In the third of our series of My Big Idea posts, Tom Burke of E3G argues that the UK needs to get a grip on what constitutes a true green tax.
On the 16 July the Treasury published its formal definition of a green tax. Chloe Smith, the economic secretary to the Treasury, set out the government’s intent: “By setting out a clear, usable definition of what a green tax actually is, people will be able to judge us against the coalition pledge.”
Well and good. But what is the coalition pledge that has become so significant? According to the coalition agreement, this turns out to be a promise to “increase the proportion of tax revenue accounted for by environmental taxes”. The Treasury’s fixation on increasing tax revenues is easy to understand but what does that have to do with the environment?
Raising revenue vs changing behaviour
On the basis of the government’s performance against its pledge to be the ‘greenest government ever’, not much. Revenue has certainly been raised. Some £5.6 billion between 2010 and 2012. And this will increase further when the carbon support price comes into effect.
Incidentally, carbon support price is often referred to sloppily, and not by accident, as a carbon floor price. It is nothing of the sort. There is no connection between this tax and the EU carbon trading system. It is simply an escalating tax, exactly like the vehicle fuel duty escalator.

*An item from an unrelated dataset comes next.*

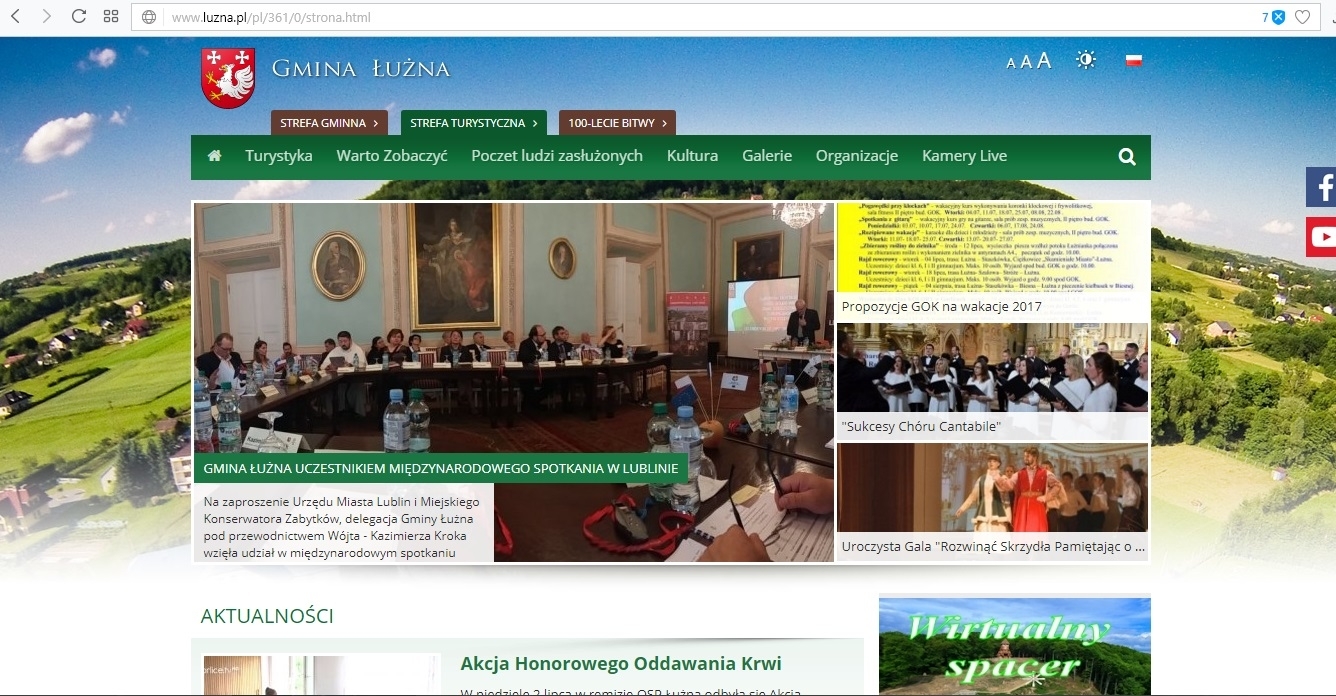Open the Akcja Honorowego Oddawania Krwi article
This screenshot has height=696, width=1336.
point(620,664)
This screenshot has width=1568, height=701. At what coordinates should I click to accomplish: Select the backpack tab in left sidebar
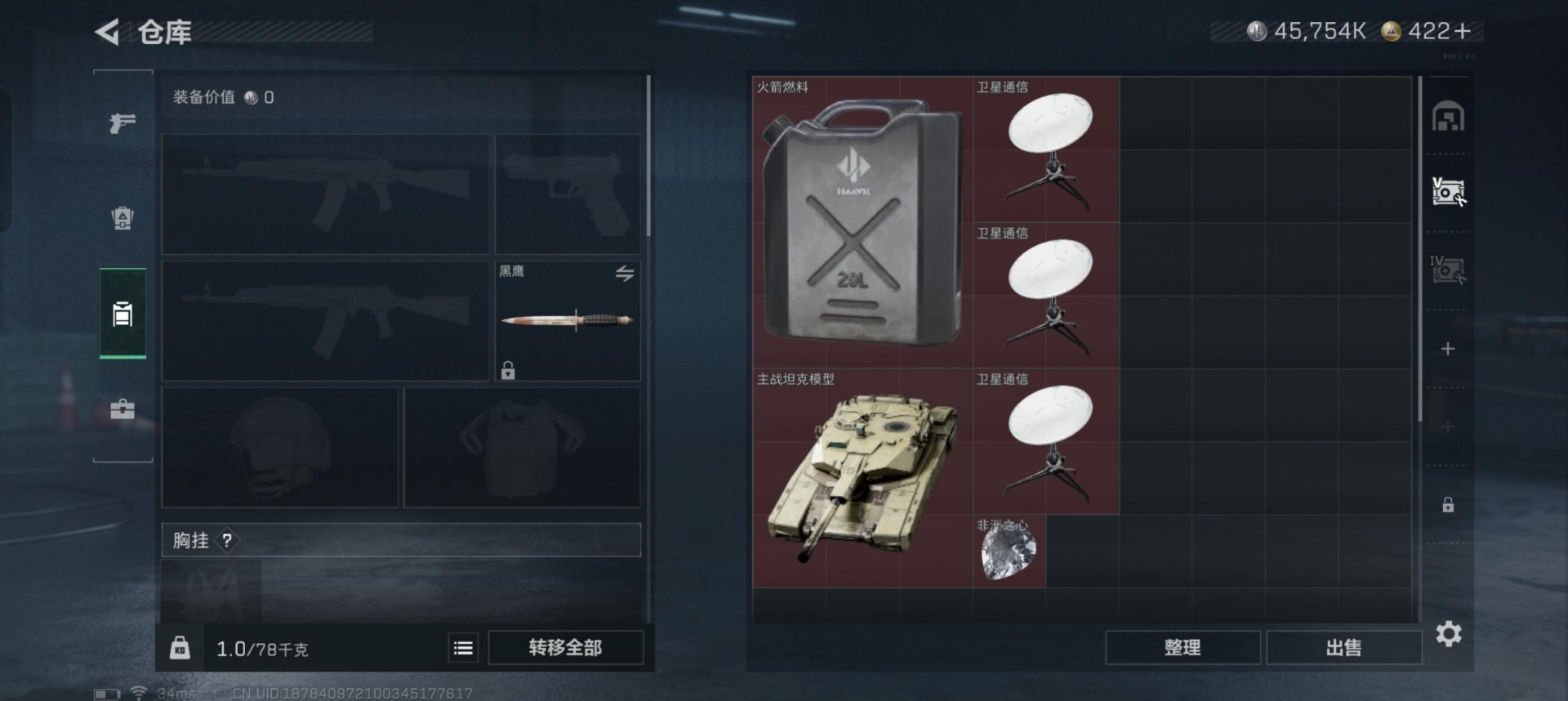[x=122, y=218]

It is a tribute to the Treasury’s brilliance in exploiting the infinite elasticity of the English language that it has managed, by this linguistic device, to delude free-market coalition MPs. They think they are supporting a modern market mechanism whereas, in reality, they are actually voting to support an old-fashioned commodity support price.
If you replace the world ‘carbon’ in the government’s documents with the word ‘cocoa’ you have a policy vigorously opposed by Conservatives in the seventies when global commodity prices were falling as an unjustified interference with market efficiency.
What is a green tax?
This kind of familiar Treasury trickery makes it wise to examine any statement about green taxes with care. So it is worth examining the content of the Treasury’s definition in detail.
“Environmental taxes,” they say, “are defined as those which meet all three of the following principles:
- the tax is explicitly linked to government objectives;
- the primary objective of the tax is to encourage environmentally positive behaviour change;
- the tax is structured in relation to environmental objectives, for example, the more polluting the behaviour, the greater the tax levied.”
Possibly I have missed something, but I cannot see what difference there is between each of these principles.
If the purpose is to link the tax to government objectives then, unless you assume that the government might have as an objective encouraging environmentally negative behaviour, the second principle amounts to a restatement of the first.
And if the tax is to be structured to meet the government’s environmental objectives, which are presumably positive, it is difficult to see how that could be achieved by raising the tax for less polluting behaviour. So the third principle turns about to be another way of saying what is in the first two principles.
If by now you have begun to suspect that these principles might be nothing more than smoke and mirrors you are right. Turned into plain language this definition amounts to saying that a green tax is anything the Treasury chooses to say is a green tax. And, what is more, their only clear purpose, as the coalition agreement makes clear, is to raise revenue.
True green taxes
Environmentalists must take some share of the blame for the Treasury’s revenue-raising opportunism. We have failed to take ownership of the definition of green taxes. We have been so keen to punish pollution and over-consumption that we have welcomed any government action that has increased the cost of pollution or resource use.
We have failed to come up with our own definition of what uniquely makes a tax green. This has opened the door to the abuse we are witnessing by the Treasury. Alcohol and tobacco taxes both reduce resource use and pollution but no-one would call them green taxes simply because they have environmentally beneficial effects.
Using revenue for green purposes
The only way you can know for sure that a tax is green is if all the revenues are recycled into paying for incentives that benefit the environment by changing the technology or behaviour being taxed. The Swedish NOX tax is a good example of this. That way you can not only be sure of the motive behind the tax, and thus avoid the trap of revenue dependence that bedevils alcohol, fuel and tobacco taxes, but you also have a self-sunsetting tax.
As the desired environmental objective is achieved the yield from the tax falls and eventually disappears. Thus, another unique feature of genuine green taxes – unlike all other taxes – is that, if they work, you eventually stop paying them.